Comme ils sont là on doit trouver un consensus mais c’est difficile de travailler avec eux. Souvent ils n’ont même pas assez d’argent pour payer toutes les autorisations et les permissions du FSB* » (Yuri, directeur d’une TO locale).

Alors que les directeurs de firmes touristiques ne souhaitent pas favoriser la libre circulation de voyageurs qui n’auraient pas besoin de leurs services, les guides de montagne indépendants voient surtout dans ce phénomène un problème de sécurité élémentaire :

« Chaque année il y a quelques personnes qui voyagent seules, surtout des Allemands, des Polonais et des Tchèques. On les appelle les « touristes sauvages » car ils ne sont pas des touristes locaux, parlent un peu le russe et le font à leur manière. Mais ensuite, ils doivent parfois appeler les sauveteurs parce que l’un d’eux, par exemple, s’était cassé la jambe sur un volcan (…) en tant que guide, je recommanderais d’être d’une manière ou d’une autre organisé, c’est une question de sécurité. Des gens inexpérimentés qui voyagent en Russie, peuvent avoir quelques problèmes » (Fiodor, guide de montagne indépendant).

Ces deux exemples nous amènent ainsi à une autre catégorie d’acteur : les principaux bénéficiaires du tourisme au Kamtchatka. Directeurs d’entreprises touristiques, guides et personnels se regroupent ainsi sous la dénomination de « professionnels du tourisme ».

13 Les professionnels du tourisme

Il n’est pas aisé de connaître le nombre exact de tours-opérateurs ou d’agences locales basées entre Elisovo et Petropavlovsk. Celui-ci varie chaque année et diffère selon les sources (qu’elles soient écrites ou orales). Ainsi, selon un pionnier du tourisme au Kamtchatka:

« D’une seule agence nous sommes montés à quarante puis soixante-huit de nos jours. Sans compter celles qui s’occupent de la chasse, il y a une dizaine d’agences, les autres étant toutes des tours-opérateurs » (Konstantin, indépendant et guide).

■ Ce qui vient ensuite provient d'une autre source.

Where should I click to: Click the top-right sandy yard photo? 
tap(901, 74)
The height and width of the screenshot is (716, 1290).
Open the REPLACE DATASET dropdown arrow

Alors que dans le document de l’administration, cent deux entreprises touristiques locales (tours-opérateurs et agences mélangées), ont été recensées en 2001, « [seules] 82 ont confirmé leur certificat dans le centre de standardisation du Kamtchatka » (SREET, 2002 : 5).

Sur le plan russe de la ville publié en 2000, se trouve la seule liste qui recense clairement (nom, adresse, spécialisation) des entreprises touristiques : elle en indique quarante deux. Parmi celles-ci, douze sont spécialisées dans la chasse et la pêche sportive, deux dans les voyages à l’étranger (Chine, Japon), tandis que les autres proposent toutes – en des termes qui diffèrent légèrement – les offres analysées dans le premier chapitre. Cette liste comprend ainsi les noms de particuliers qui travaillent à leur compte, ceux de grandes entreprises privées (par exemple de poissons) qui proposent des licences et les structures nécessaires pour la pêche sportive, ou encore les noms de

services publics qui offrent aussi une plateforme touristique. Sans être exhaustive, cette liste donne un bon aperçu de la diversité, du foisonnement et du flou administratif qui existe dans ce secteur.